▶ **WHAT IS BEING ASKED**: Take from the data every line in which the word "beside" is found.

Collected data entries:

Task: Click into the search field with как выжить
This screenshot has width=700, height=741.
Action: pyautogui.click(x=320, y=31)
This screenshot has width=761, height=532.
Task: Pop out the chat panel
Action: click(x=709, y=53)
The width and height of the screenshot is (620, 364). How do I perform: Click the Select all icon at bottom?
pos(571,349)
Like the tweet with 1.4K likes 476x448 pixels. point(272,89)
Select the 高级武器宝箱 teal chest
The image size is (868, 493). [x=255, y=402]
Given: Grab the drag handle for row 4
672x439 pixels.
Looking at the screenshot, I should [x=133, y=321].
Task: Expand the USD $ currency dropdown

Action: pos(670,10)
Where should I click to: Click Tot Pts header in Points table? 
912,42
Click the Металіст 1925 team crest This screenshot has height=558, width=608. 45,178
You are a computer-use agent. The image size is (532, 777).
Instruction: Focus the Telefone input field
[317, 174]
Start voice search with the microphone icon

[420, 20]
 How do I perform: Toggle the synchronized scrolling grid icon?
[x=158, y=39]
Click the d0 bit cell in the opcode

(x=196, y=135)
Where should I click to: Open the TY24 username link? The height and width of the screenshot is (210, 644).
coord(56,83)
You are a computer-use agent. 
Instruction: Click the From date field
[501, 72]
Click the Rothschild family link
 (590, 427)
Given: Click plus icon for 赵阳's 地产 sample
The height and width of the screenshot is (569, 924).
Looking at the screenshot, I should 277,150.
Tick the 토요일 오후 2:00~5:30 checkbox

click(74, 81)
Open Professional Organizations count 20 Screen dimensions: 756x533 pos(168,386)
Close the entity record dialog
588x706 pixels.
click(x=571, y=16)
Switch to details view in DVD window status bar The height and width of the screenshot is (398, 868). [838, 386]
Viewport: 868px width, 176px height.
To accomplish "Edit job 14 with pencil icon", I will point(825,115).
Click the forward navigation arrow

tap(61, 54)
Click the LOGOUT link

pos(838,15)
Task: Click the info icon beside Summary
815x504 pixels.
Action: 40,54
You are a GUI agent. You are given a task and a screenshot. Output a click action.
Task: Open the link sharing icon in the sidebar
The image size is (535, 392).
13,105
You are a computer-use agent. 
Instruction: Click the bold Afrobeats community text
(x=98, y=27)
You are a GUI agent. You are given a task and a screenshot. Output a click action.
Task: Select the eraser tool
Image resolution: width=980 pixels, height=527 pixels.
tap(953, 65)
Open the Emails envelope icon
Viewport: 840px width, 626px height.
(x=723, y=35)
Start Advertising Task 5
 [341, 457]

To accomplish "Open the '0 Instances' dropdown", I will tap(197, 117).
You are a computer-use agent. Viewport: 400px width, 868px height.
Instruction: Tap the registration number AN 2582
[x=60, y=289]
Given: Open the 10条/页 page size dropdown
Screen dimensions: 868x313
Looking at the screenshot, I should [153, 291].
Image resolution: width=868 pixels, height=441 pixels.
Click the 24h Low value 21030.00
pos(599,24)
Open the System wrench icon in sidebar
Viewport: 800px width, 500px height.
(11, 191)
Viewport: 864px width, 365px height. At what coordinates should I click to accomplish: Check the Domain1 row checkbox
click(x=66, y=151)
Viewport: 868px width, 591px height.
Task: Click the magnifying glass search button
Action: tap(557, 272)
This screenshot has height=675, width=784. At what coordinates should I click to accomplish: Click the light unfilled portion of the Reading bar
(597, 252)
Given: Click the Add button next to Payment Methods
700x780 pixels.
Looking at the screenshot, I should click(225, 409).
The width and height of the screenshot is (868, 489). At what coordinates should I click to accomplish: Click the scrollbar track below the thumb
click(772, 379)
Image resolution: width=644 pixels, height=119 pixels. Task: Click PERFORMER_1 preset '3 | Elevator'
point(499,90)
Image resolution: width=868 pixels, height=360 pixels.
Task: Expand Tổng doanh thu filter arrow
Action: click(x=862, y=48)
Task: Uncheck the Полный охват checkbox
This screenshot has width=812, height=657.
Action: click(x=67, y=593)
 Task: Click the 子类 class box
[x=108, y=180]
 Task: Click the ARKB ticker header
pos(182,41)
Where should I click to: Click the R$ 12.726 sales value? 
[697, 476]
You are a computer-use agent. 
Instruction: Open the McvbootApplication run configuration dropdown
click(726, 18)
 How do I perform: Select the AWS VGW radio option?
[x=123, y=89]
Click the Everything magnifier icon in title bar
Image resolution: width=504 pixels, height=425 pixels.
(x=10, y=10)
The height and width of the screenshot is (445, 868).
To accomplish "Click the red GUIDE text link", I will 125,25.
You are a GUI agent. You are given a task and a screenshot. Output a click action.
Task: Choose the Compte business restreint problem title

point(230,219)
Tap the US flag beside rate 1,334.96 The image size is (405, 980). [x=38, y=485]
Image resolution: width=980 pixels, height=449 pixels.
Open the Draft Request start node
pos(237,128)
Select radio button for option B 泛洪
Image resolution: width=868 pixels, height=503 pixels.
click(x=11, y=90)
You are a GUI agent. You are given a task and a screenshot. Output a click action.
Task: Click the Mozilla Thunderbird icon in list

▶ **WRITTEN ANSWER**:
Task: Click the info icon beside Summary
Tap the US flag beside rate 1,334.96 The image size is (405, 980). [x=38, y=485]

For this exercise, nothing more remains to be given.